Genome wide maps of Dmc1 in testis of Hop2 null mice.. Mus musculus

We report the application of ChIP-seq targeted at the meiosis-specific protein DMC1 to reveal the genome-wide distribution of initiation of meiotic recombination. The mouse model here employed is Hop2-/- because it is unable to repair the DNA double-stranded breaks and therefore the DMC1 signal is more persistent. We also provide the resulting dataset of ChIP-seq targeted at RAD51 which is not meiosis specific but is also targeted at initiation of recombination loci in meiotic tissue. In addition, we report DMC1 ChIP-seq on wild type mouse pup testis. Finally, we present ChIP-seq targeted at H3K4me3 in testis and liver tissues. Overall design: Lysates from mice testis cells were sonicated, clarified and DNA protein complexes were isolated with anti Dmc1 or anti Rad51 or H3K4Me3 antibodies. DNA purified from proteins and libraries were prepared according to Illumina's instructions accompanying the genomic DNA Sample preparing kit part number 1000181. Briefly, DNA was end-repaired using a combination of T4 DNA polymerase, E. coli DNA Pol I large fragment (Klenowpolymerase) and T4 polynucleotide kinase. The blunt, phosphorylated ends were treated with Klenow fragment (3’ to 5’ exo minus) and dATP to yield a protruding 3- 'A' base for ligation of Illumina's adapters which have a single 'T' base overhang at the 3’ end. After adapter ligation DNA was PCR amplified with Illumina primers for 18 cycles and library fragments of 150~250 bp were isolated from an agarose gel. The purified DNA was captured on an Illumina flow cell for cluster generation.

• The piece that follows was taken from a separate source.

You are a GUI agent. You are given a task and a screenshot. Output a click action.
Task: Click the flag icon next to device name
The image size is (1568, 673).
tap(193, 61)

To prepare Micrococcal Nuclease-digested fractions of chromatin DNA, homogenized testis cells were treated with MN and pelleted. The supernatant containing the digested fraction was separated and the DNA was purified from proteins. The library was prepared the same way as described above and all were sequenced on the Genome Analyzer following the manufacturer's protocols.